O ex-policial penal Jorge Guaranho foi condenado, nesta quinta-feira (13), a 20 anos de prisão em regime inicial fechado pelo assassinato do guarda municipal petista Marcelo Arruda em Foz do Iguaçu, em 2022. A sentença foi lida pela juíza Mychelle Pacheco Cintra Stadler no terceiro dia do julgamento, que aconteceu no Tribunal do Júri de Curitiba.

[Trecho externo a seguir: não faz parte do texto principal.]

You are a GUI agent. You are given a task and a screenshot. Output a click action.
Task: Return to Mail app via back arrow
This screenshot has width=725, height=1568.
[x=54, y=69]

A defesa deverá recorrer da sentença. Guaranho deve cumprir a sentença imediatamente após o julgamento, conforme decisão de setembro do Supremo Tribunal Federal (STF). A Corte entendeu que o cumprimento imediato da pena não viola o princípio da presunção de inocência. O réu estava em prisão domiciliar desde o final do ano passado e chegou ao Tribunal do Júri usando muletas.
Jorge Guaranho
O ex-policial foi condenado por homicídio duplamente qualificado por motivo fútil (divergência política) e perigo comum (tiros disparados em um ambiente com outras pessoas). Ele não respondeu as perguntas do Ministério Público. “Havia muitas perguntas que toda a sociedade paranaense queria fazer”, afirmou a promotora de Justiça Ticiane Pinheiro.
Foram ouvidas nove testemunhas nos dois primeiros dias de julgamento, entre elas familiares e amigos de Marcelo Arruda. Após os depoimentos, houve a fase de debate entre a defesa e a acusação. Em seguida, o Conselho de Sentença decidiu pela condenação dele.